*Exercise details:*
If a line in the data below contains the word "Image", copy it out.

*The input:*
━━━━━━━━━━━━━━━━━━━━━━━━━━━━━━
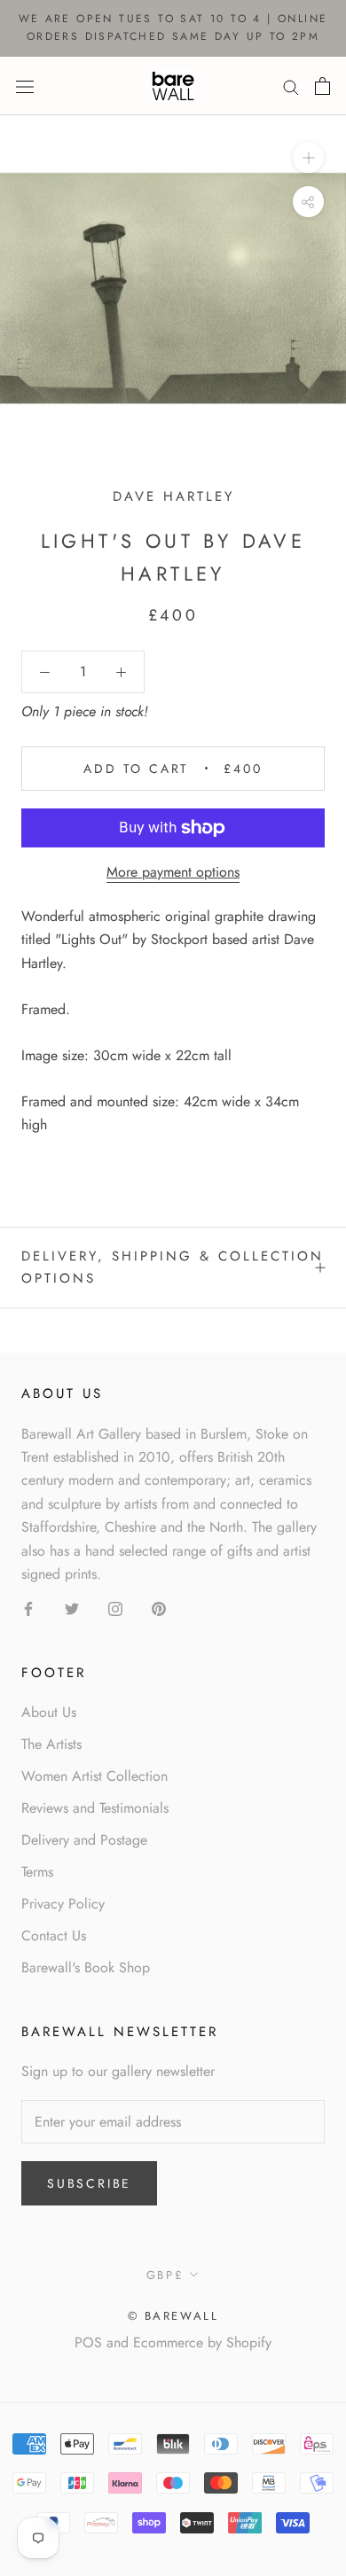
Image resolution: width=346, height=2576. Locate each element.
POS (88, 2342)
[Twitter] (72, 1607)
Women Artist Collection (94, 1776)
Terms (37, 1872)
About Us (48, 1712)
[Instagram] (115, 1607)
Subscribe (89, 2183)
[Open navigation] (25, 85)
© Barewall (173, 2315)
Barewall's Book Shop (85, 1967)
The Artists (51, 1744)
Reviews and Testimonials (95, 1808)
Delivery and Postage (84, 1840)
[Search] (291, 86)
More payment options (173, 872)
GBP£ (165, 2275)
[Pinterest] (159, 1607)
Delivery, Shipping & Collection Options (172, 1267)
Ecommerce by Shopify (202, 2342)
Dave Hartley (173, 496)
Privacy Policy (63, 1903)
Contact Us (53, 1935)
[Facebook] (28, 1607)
━━━━━━━━━━━━━━━━━━━━━━━━━━━━━━
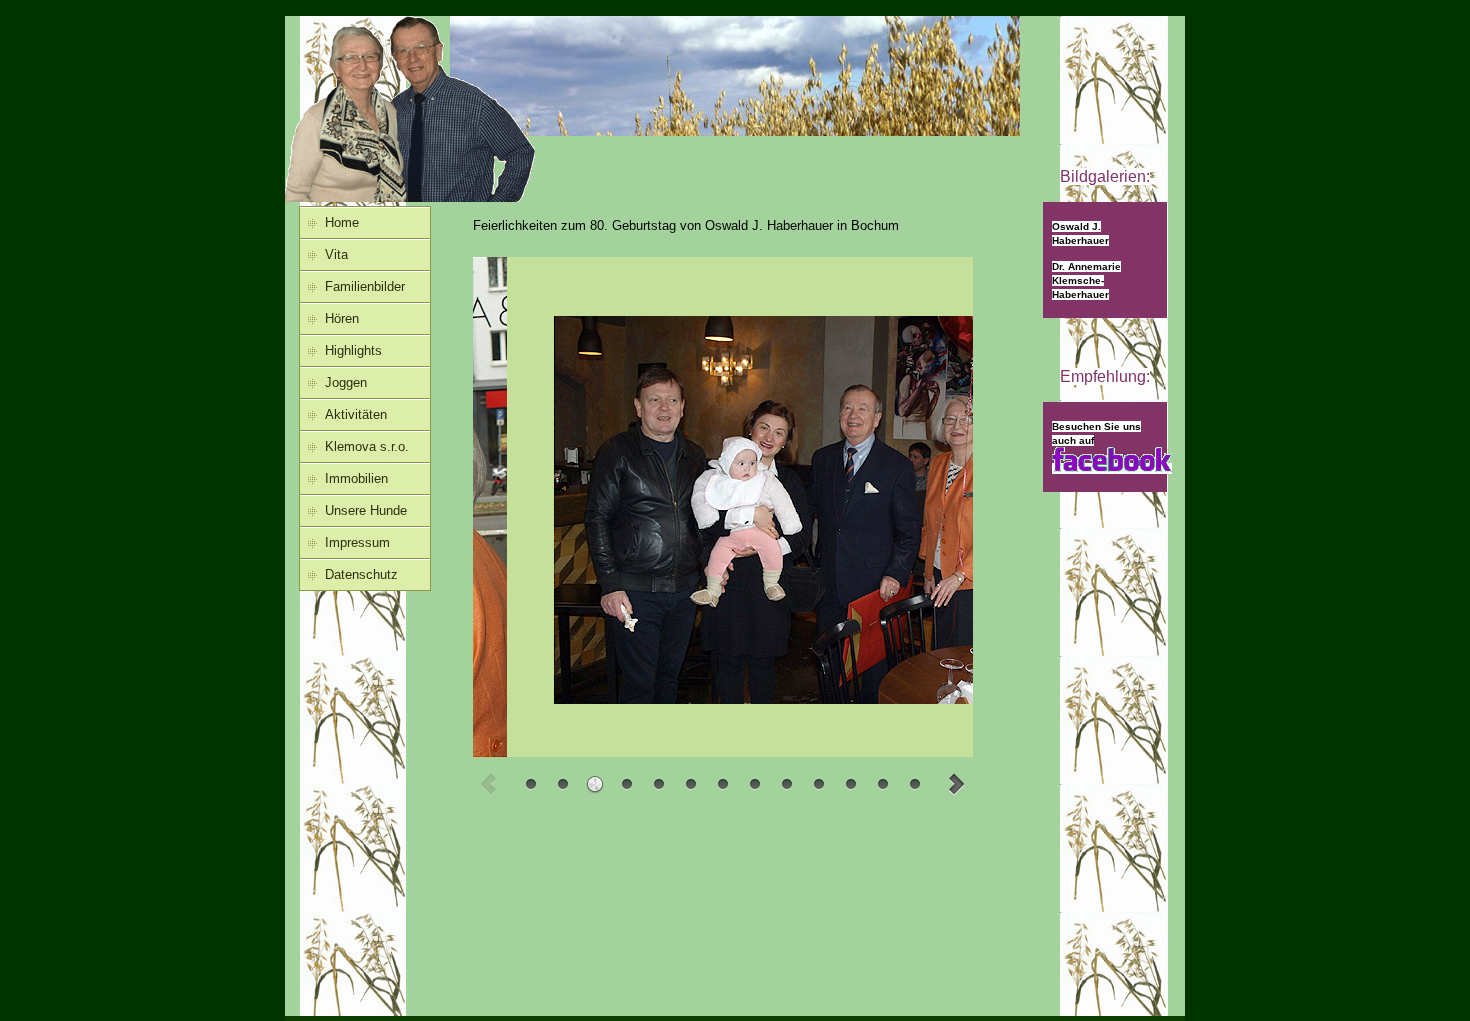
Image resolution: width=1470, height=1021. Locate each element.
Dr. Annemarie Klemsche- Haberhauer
━━━━━━━━━━━━━━━━━━━━━━━━━━━━━━
*Solution:*
Image resolution: width=346, height=2576. Locate each element.
Image resolution: width=1470, height=1021. Locate each element.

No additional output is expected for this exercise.